China is building a record-breaking magnet – but not without a price

Transparenz: Redaktionell erstellt und geprüft.
Veröffentlicht am

China has set a record of 42.02 Tesla with a new resistive magnet, but high energy costs remain problematic.

China hat mit einem neuen Widerstandsmagneten einen Rekord von 42,02 Tesla aufgestellt, doch die hohen Energiekosten bleiben problematisch.
China has set a record of 42.02 Tesla with a new resistive magnet, but high energy costs remain problematic.

China is building a record-breaking magnet – but not without a price

China is now home to the world's most powerful resistive magnet, which produced a magnetic field more than 800,000 times stronger than Earth's.

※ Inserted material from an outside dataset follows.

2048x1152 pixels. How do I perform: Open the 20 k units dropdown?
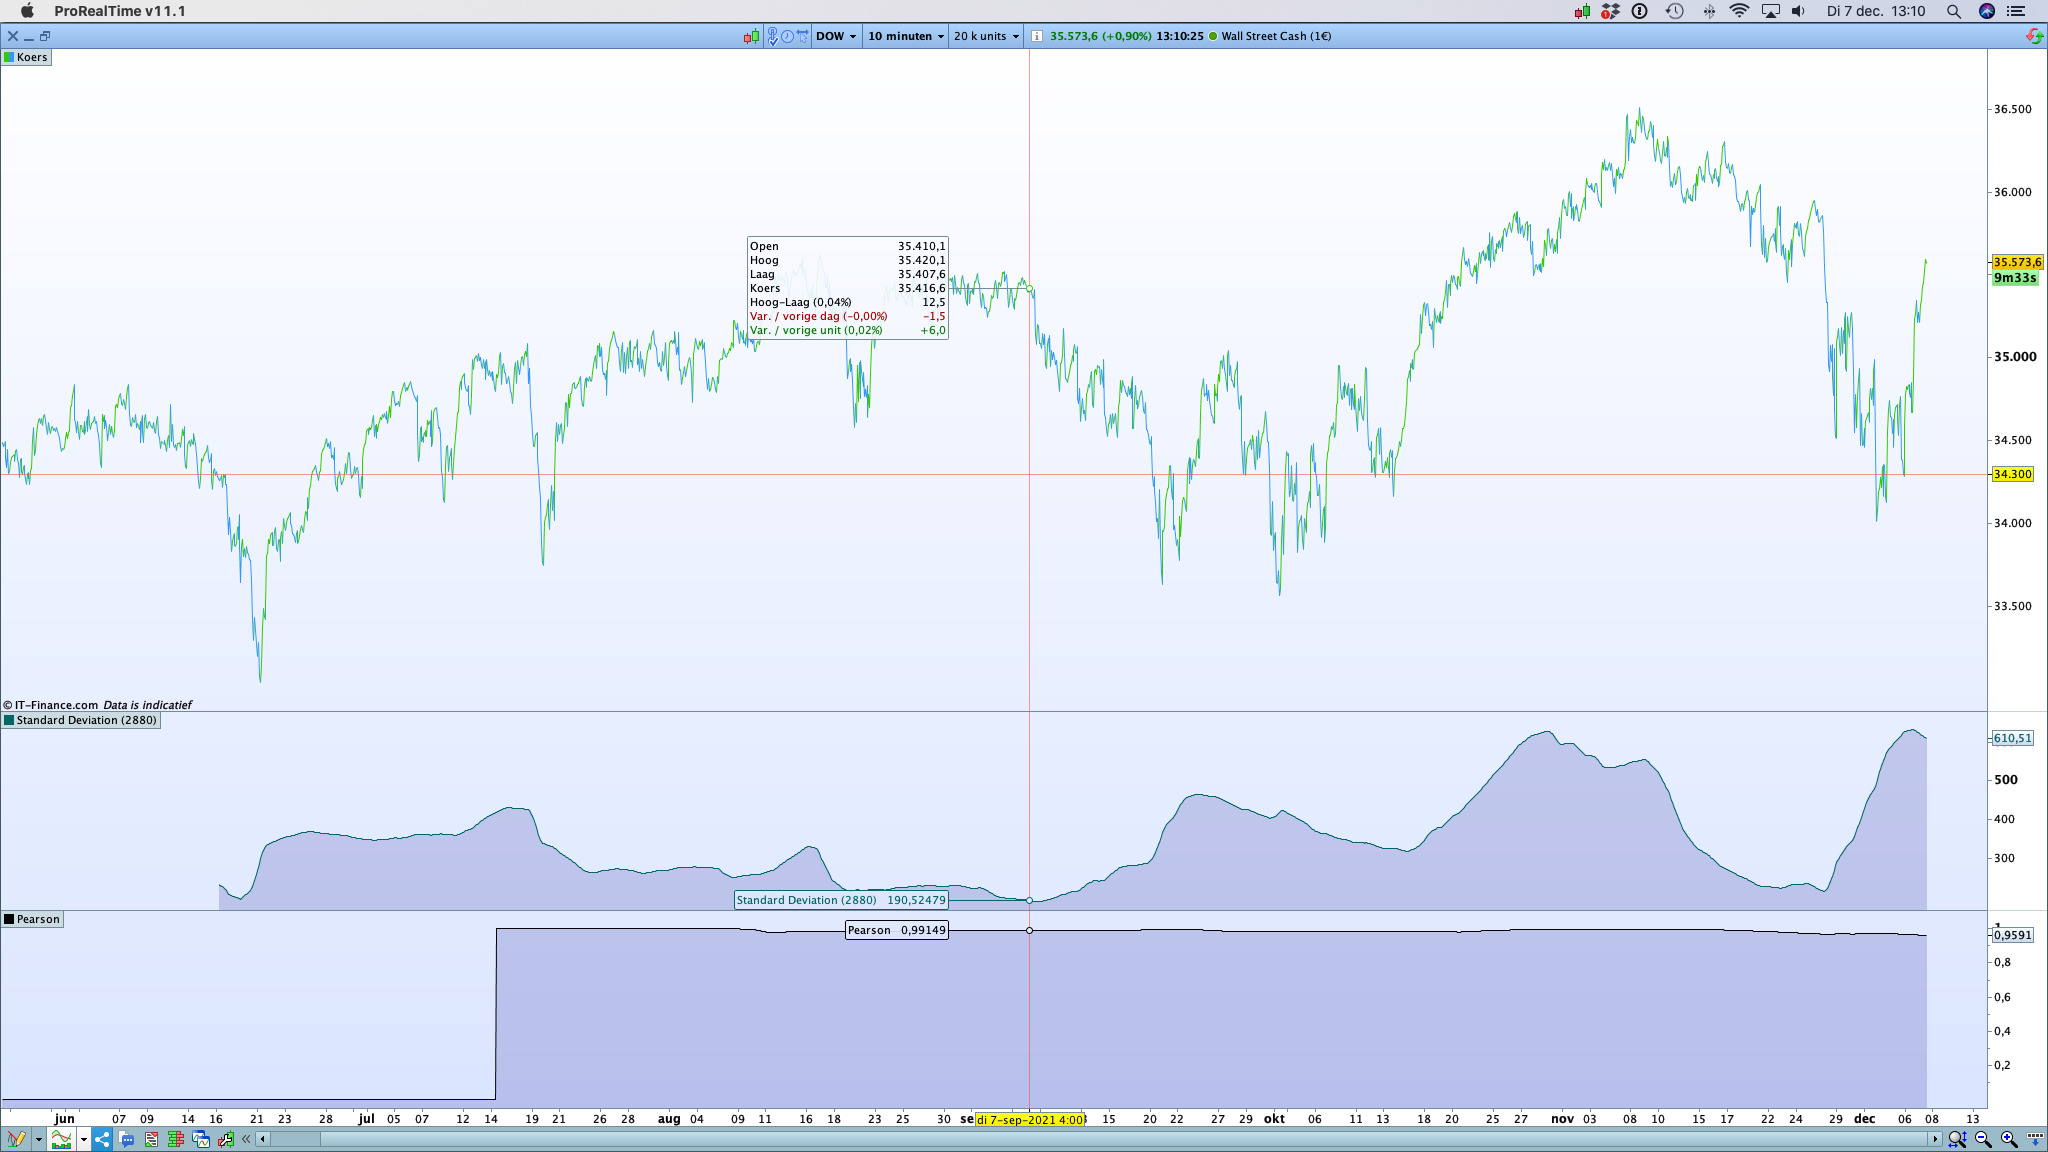tap(986, 36)

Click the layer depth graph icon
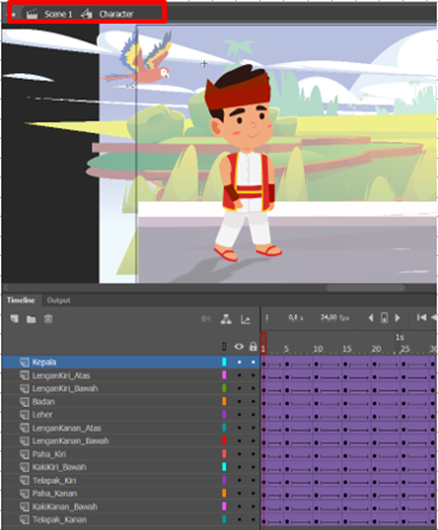pyautogui.click(x=245, y=319)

On September 22, the magnet maintained a constant magnetic field of 42.02 Tesla at the Steady High Magnetic Field Facility (SHMFF) at the Hefei Institutes of Physical Sciences of the Chinese Academy of Sciences. This milestone narrowly beats the record of 41.4 Tesla set in 2017 by a resistive magnet at the US National High Magnetic Field Laboratory (NHMFL) in Tallahassee, Florida. Resistive magnets consist of wound metal wires and are used in magnet systems worldwide.

The record holder from China lays the foundation for building reliable magnets that can maintain ever stronger magnetic fields. This would allow researchers to discover surprising new physics insights, says Joachim Wosnitza, a physicist at the Dresden High Field Laboratory in Germany.

The resistive magnet, open to international users, is China's second major contribution to the global push to generate ever higher magnetic fields. In 2022, the SHMFF's hybrid magnet, which combines a resistive magnet with a superconducting one, produced a field of 45.22 Tesla and is considered the most powerful working permanent magnet in the world.

Research tool

High field magnets are useful tools for revealing hidden properties of advanced materials such as Superconductors – Materials that conduct electricity at very low temperatures without losing heat. High fields also offer the opportunity to discover entirely new physical phenomena, says Marc-Henri Julien, a solid-state physicist at the National Laboratory for Intense Magnetic Fields in Grenoble, France. “You can create or manipulate new states of matter,” explains Julien.

High fields are also useful for experiments based on very sensitive measurements because they increase resolution and make it easier to detect faint phenomena, says Alexander Eaton, a solid-state physicist at the University of Cambridge, UK. “Each additional Tesla is exponentially better than the last,” he adds.

Guangli Kuang, a physicist who specializes in high magnetic fields at SHMFF, explains that the team spent years modifying the magnet to achieve the latest record. “It wasn’t easy to make it happen,” he says.

Reliable but expensive

Resistive magnets are an older technology, but can maintain magnetic fields for longer periods of time than their newer hybrid and fully superconducting counterparts, Wosnitza explains. Their magnetic fields can also be increased much more quickly, making them versatile experimental tools. “You can just turn a switch and go from zero Tesla to high fields in minutes,” he says.

The big disadvantage of resistive magnets is the high power consumption, which makes them expensive, Eaton says. So the SHMFF's resistive magnet drew 32.3 megawatts of electricity to create its record-breaking field. “You have to have a very good scientific reason to justify this resource,” Eaton explains.

This challenge is driving the race to develop hybrid and fully superconducting magnets that can generate high fields with less energy. In 2019, NHMFL researchers built a miniaturized, proof-of-concept superconducting magnet that briefly Field of 45.5 Tesla maintained, and are currently developing a larger 40 Tesla superconducting magnet for experiments. The team at SHMFF is building a hybrid magnet with 55 Tesla. Although these newer magnets are expected to be less expensive to operate than their resistive predecessors, they come with their own challenges: They are more expensive to manufacture and require complicated cooling systems, explains engineer Mark Bird, co-lead of magnetic science and technology at NHMFL. “The technology is still being developed and the costs are not yet clear,” says Bird.